- WHAT YOU NEED TO DO
Every line that appears in the listing is to be set down verbatim.

- SUPPLIED RECORDS
=== Section Start ===

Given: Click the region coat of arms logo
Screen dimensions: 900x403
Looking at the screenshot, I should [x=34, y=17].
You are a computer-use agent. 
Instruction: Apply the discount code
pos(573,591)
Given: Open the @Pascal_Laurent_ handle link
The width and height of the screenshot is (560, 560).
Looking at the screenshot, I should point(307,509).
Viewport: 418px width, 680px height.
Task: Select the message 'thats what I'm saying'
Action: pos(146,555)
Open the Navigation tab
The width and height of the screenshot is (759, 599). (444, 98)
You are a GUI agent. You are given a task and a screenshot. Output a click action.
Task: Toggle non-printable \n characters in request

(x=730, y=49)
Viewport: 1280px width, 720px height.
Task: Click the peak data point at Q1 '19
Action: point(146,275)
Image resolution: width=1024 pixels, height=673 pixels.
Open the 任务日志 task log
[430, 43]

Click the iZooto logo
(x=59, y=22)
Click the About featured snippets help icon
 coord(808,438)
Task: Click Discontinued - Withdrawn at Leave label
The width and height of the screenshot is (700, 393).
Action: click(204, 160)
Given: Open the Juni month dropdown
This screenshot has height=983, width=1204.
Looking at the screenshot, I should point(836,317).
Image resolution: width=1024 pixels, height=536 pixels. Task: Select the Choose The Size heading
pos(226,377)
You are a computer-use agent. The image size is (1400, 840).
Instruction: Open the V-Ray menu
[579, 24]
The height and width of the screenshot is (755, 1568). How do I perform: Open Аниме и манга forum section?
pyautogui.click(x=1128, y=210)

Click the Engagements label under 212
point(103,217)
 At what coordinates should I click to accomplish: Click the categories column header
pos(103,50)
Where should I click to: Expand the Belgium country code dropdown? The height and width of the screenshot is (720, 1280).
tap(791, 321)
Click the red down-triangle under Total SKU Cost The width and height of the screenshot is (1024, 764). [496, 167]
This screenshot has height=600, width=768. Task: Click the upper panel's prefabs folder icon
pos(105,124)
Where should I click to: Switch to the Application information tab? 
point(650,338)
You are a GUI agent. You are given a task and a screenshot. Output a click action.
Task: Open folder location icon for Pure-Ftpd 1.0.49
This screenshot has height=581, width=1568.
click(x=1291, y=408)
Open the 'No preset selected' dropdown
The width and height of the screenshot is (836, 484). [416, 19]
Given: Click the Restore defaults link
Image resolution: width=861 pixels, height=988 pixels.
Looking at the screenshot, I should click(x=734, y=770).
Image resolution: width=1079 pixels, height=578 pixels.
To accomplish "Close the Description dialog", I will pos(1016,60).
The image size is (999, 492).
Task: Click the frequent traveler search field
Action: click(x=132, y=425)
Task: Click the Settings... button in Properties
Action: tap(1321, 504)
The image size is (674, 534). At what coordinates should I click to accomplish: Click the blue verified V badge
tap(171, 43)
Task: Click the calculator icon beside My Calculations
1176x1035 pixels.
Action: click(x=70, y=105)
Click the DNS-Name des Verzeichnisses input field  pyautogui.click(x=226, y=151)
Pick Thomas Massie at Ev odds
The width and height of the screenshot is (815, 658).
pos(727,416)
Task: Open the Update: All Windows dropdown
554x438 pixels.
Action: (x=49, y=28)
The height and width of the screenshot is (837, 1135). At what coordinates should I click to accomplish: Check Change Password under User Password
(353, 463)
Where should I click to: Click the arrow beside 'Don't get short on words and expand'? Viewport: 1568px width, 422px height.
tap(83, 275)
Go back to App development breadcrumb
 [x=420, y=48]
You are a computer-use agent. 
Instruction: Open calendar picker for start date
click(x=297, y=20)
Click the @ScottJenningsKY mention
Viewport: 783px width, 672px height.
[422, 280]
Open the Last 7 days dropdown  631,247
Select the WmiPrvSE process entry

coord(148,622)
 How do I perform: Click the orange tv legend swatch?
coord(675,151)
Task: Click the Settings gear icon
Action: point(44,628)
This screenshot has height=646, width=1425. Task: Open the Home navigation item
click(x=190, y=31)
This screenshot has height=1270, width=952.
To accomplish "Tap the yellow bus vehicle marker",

=== Section End ===

- SOLUTION FOR THIS PROBLEM
Given: Click the region coat of arms logo
Screen dimensions: 900x403
Looking at the screenshot, I should [x=34, y=17].
You are a computer-use agent. 
Instruction: Apply the discount code
pos(573,591)
Given: Open the @Pascal_Laurent_ handle link
The width and height of the screenshot is (560, 560).
Looking at the screenshot, I should point(307,509).
Viewport: 418px width, 680px height.
Task: Select the message 'thats what I'm saying'
Action: pos(146,555)
Open the Navigation tab
The width and height of the screenshot is (759, 599). (444, 98)
You are a GUI agent. You are given a task and a screenshot. Output a click action.
Task: Toggle non-printable \n characters in request

(x=730, y=49)
Viewport: 1280px width, 720px height.
Task: Click the peak data point at Q1 '19
Action: point(146,275)
Image resolution: width=1024 pixels, height=673 pixels.
Open the 任务日志 task log
[430, 43]

Click the iZooto logo
(x=59, y=22)
Click the About featured snippets help icon
 coord(808,438)
Task: Click Discontinued - Withdrawn at Leave label
The width and height of the screenshot is (700, 393).
Action: click(204, 160)
Given: Open the Juni month dropdown
This screenshot has height=983, width=1204.
Looking at the screenshot, I should point(836,317).
Image resolution: width=1024 pixels, height=536 pixels. Task: Select the Choose The Size heading
pos(226,377)
You are a computer-use agent. The image size is (1400, 840).
Instruction: Open the V-Ray menu
[579, 24]
The height and width of the screenshot is (755, 1568). How do I perform: Open Аниме и манга forum section?
pyautogui.click(x=1128, y=210)

Click the Engagements label under 212
point(103,217)
 At what coordinates should I click to accomplish: Click the categories column header
pos(103,50)
Where should I click to: Expand the Belgium country code dropdown? The height and width of the screenshot is (720, 1280).
tap(791, 321)
Click the red down-triangle under Total SKU Cost The width and height of the screenshot is (1024, 764). [496, 167]
This screenshot has height=600, width=768. Task: Click the upper panel's prefabs folder icon
pos(105,124)
Where should I click to: Switch to the Application information tab? 
point(650,338)
You are a GUI agent. You are given a task and a screenshot. Output a click action.
Task: Open folder location icon for Pure-Ftpd 1.0.49
This screenshot has height=581, width=1568.
click(x=1291, y=408)
Open the 'No preset selected' dropdown
The width and height of the screenshot is (836, 484). [416, 19]
Given: Click the Restore defaults link
Image resolution: width=861 pixels, height=988 pixels.
Looking at the screenshot, I should click(x=734, y=770).
Image resolution: width=1079 pixels, height=578 pixels.
To accomplish "Close the Description dialog", I will pos(1016,60).
The image size is (999, 492).
Task: Click the frequent traveler search field
Action: click(x=132, y=425)
Task: Click the Settings... button in Properties
Action: tap(1321, 504)
The image size is (674, 534). At what coordinates should I click to accomplish: Click the blue verified V badge
tap(171, 43)
Task: Click the calculator icon beside My Calculations
1176x1035 pixels.
Action: click(x=70, y=105)
Click the DNS-Name des Verzeichnisses input field  pyautogui.click(x=226, y=151)
Pick Thomas Massie at Ev odds
The width and height of the screenshot is (815, 658).
pos(727,416)
Task: Open the Update: All Windows dropdown
554x438 pixels.
Action: (x=49, y=28)
The height and width of the screenshot is (837, 1135). At what coordinates should I click to accomplish: Check Change Password under User Password
(353, 463)
Where should I click to: Click the arrow beside 'Don't get short on words and expand'? Viewport: 1568px width, 422px height.
tap(83, 275)
Go back to App development breadcrumb
 [x=420, y=48]
You are a computer-use agent. 
Instruction: Open calendar picker for start date
click(x=297, y=20)
Click the @ScottJenningsKY mention
Viewport: 783px width, 672px height.
[422, 280]
Open the Last 7 days dropdown  631,247
Select the WmiPrvSE process entry

coord(148,622)
 How do I perform: Click the orange tv legend swatch?
coord(675,151)
Task: Click the Settings gear icon
Action: point(44,628)
This screenshot has height=646, width=1425. Task: Open the Home navigation item
click(x=190, y=31)
This screenshot has height=1270, width=952.
To accomplish "Tap the yellow bus vehicle marker",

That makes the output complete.